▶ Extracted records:
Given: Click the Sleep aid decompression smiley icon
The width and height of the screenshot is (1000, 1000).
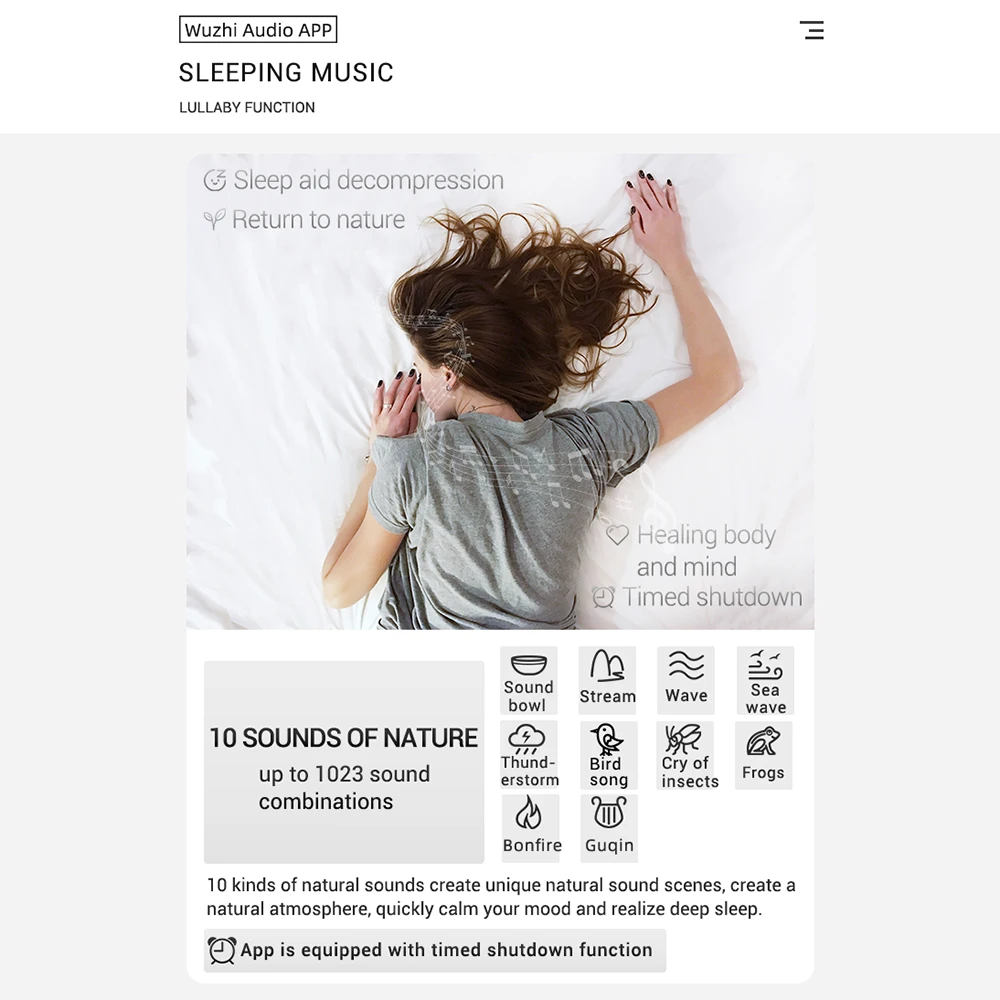Looking at the screenshot, I should coord(215,180).
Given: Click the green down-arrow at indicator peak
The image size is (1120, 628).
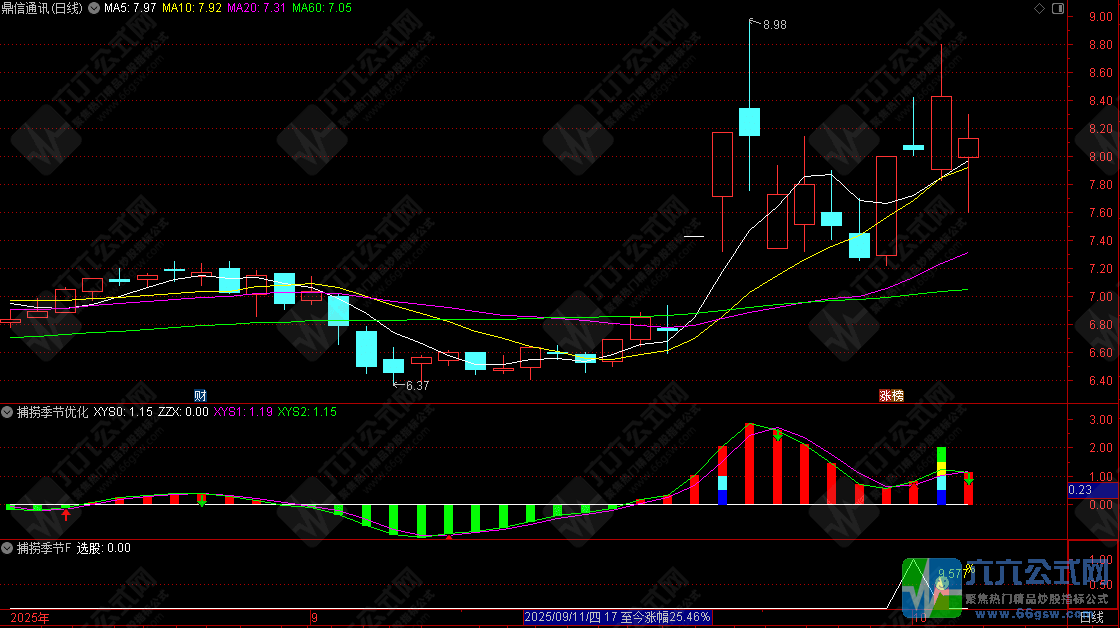Looking at the screenshot, I should tap(777, 434).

▶ Task goal:
The lines to return are those with the string "Given" in them; copy each from the entries above.

▶ Result of this exercise:
Given: Click the Sleep aid decompression smiley icon
Given: Click the green down-arrow at indicator peak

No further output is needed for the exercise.